#GEZ

Was uns Kurt Beck zum Thema Rundfunkgebühren eigentlich sagen wollte

von , 3.11.09

In der vergangenen Woche wurde beschlossen, dass das, was früher als Schleichwerbung hieß, zukünftig als “Produktplatzierung” legal sein soll. Das haben Sie nicht mitbekommen? Nunja, so ist das in der Medienpolitik.

Medienpolitik wird von den Ministerpräsidenten auf ihren Jahrestreffen gemacht. Vorher gibt es selten breite Diskussionen und nachher sollen 16 Länderparlamente die Vereinbarung durchwinken, ohne zuvor signifikant beteiligt gewesen zu sein. In diesem Jahr ging es um die Produktplazierungen. Im nächsten Jahr wird es um das zukünftige Modell der Rundfunkgebühr gehen.

_Datensätze_
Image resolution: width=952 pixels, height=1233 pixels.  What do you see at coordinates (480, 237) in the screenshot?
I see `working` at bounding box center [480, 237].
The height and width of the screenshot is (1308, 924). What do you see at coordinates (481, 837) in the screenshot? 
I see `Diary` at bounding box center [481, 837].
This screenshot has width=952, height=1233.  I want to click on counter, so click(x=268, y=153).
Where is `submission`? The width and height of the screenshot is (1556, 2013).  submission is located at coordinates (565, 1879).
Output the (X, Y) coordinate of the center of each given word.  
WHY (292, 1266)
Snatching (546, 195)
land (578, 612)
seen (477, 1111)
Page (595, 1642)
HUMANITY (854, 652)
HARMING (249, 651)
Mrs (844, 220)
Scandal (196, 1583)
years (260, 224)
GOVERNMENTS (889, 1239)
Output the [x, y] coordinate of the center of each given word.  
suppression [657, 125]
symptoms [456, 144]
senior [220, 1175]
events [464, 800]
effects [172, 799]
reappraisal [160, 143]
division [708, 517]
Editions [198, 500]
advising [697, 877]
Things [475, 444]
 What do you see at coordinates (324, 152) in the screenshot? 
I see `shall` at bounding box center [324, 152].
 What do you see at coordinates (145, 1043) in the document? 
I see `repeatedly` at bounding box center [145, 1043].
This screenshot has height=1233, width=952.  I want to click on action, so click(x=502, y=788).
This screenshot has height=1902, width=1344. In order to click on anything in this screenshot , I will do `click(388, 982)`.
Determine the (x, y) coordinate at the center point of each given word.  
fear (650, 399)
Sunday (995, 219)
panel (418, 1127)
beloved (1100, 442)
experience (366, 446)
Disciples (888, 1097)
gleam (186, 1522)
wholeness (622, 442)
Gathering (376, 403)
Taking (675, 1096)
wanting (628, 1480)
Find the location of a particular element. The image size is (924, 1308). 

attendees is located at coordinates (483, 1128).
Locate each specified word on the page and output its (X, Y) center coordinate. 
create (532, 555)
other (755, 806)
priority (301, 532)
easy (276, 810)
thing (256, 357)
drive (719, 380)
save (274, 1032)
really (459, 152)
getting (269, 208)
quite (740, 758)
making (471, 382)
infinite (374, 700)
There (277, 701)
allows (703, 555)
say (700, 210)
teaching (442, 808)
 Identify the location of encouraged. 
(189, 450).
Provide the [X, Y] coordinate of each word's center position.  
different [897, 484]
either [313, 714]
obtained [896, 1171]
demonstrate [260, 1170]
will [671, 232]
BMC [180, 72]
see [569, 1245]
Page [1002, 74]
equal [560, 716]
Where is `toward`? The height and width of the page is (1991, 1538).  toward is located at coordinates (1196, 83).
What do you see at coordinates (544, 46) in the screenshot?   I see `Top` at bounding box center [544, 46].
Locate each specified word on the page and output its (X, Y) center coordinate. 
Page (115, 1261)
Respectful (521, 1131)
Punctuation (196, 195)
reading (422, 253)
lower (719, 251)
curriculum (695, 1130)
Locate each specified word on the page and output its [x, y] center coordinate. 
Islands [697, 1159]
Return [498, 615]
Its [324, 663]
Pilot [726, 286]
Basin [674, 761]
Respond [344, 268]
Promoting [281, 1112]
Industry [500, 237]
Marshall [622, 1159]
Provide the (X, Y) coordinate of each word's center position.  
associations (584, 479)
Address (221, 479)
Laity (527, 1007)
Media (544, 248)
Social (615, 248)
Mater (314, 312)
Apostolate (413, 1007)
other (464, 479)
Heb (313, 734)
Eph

_Aufgabe 1_
Worum wird es laut dem Auszug im nächsten Jahr in der Medienpolitik gehen?
_Aufgabe 2_
Kopiere aus den Datensätzen die Zeilen von der Zeile mit „Identify the location of encouraged.“ bis einschließlich zum Ende der Datensätze, ohne etwas daran zu ändern.
Der Auszug und die Datensätze stammen aus unterschiedlichen Quellen.

_Antwort 1_
Um das zukünftige Modell der Rundfunkgebühr.

_Antwort 2_
 Identify the location of encouraged. 
(189, 450).
Provide the [X, Y] coordinate of each word's center position.  
different [897, 484]
either [313, 714]
obtained [896, 1171]
demonstrate [260, 1170]
will [671, 232]
BMC [180, 72]
see [569, 1245]
Page [1002, 74]
equal [560, 716]
Where is `toward`? The height and width of the page is (1991, 1538).  toward is located at coordinates (1196, 83).
What do you see at coordinates (544, 46) in the screenshot?   I see `Top` at bounding box center [544, 46].
Locate each specified word on the page and output its (X, Y) center coordinate. 
Page (115, 1261)
Respectful (521, 1131)
Punctuation (196, 195)
reading (422, 253)
lower (719, 251)
curriculum (695, 1130)
Locate each specified word on the page and output its [x, y] center coordinate. 
Islands [697, 1159]
Return [498, 615]
Its [324, 663]
Pilot [726, 286]
Basin [674, 761]
Respond [344, 268]
Promoting [281, 1112]
Industry [500, 237]
Marshall [622, 1159]
Provide the (X, Y) coordinate of each word's center position.  
associations (584, 479)
Address (221, 479)
Laity (527, 1007)
Media (544, 248)
Social (615, 248)
Mater (314, 312)
Apostolate (413, 1007)
other (464, 479)
Heb (313, 734)
Eph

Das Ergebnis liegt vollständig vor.